• [Source material]
*** Begin section ***
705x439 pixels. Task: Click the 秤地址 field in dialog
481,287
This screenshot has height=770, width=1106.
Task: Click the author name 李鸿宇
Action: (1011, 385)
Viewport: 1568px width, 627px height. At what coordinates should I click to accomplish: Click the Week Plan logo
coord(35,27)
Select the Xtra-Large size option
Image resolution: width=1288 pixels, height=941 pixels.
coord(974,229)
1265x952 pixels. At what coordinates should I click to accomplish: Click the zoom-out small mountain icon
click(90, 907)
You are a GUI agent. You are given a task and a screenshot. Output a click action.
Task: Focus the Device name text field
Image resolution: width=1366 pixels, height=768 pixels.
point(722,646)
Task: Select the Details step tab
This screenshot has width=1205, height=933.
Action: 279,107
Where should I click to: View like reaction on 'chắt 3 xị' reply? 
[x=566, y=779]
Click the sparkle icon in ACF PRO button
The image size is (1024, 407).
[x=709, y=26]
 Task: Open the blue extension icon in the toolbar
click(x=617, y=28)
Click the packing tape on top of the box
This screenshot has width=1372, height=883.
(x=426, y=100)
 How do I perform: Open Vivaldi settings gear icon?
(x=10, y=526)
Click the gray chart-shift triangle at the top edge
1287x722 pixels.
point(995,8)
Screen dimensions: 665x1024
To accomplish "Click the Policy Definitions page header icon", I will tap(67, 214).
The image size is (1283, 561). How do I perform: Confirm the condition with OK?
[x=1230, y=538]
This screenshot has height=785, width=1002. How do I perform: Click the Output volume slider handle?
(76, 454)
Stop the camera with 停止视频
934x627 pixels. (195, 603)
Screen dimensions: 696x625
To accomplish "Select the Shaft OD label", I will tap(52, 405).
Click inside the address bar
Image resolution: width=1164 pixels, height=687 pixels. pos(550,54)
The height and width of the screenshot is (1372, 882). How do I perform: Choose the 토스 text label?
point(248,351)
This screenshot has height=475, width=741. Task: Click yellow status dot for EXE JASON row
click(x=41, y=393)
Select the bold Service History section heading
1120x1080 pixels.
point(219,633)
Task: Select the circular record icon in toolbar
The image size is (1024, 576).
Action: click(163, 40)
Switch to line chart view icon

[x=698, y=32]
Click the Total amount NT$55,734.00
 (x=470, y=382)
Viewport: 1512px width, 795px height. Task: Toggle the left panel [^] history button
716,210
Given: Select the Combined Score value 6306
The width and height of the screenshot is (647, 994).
*** End section ***
• [Task prompt]
Take from the entries every line that has the string "will".

• [Reply to the task]
To accomplish "Click the Policy Definitions page header icon", I will tap(67, 214).
To accomplish "Select the Shaft OD label", I will tap(52, 405).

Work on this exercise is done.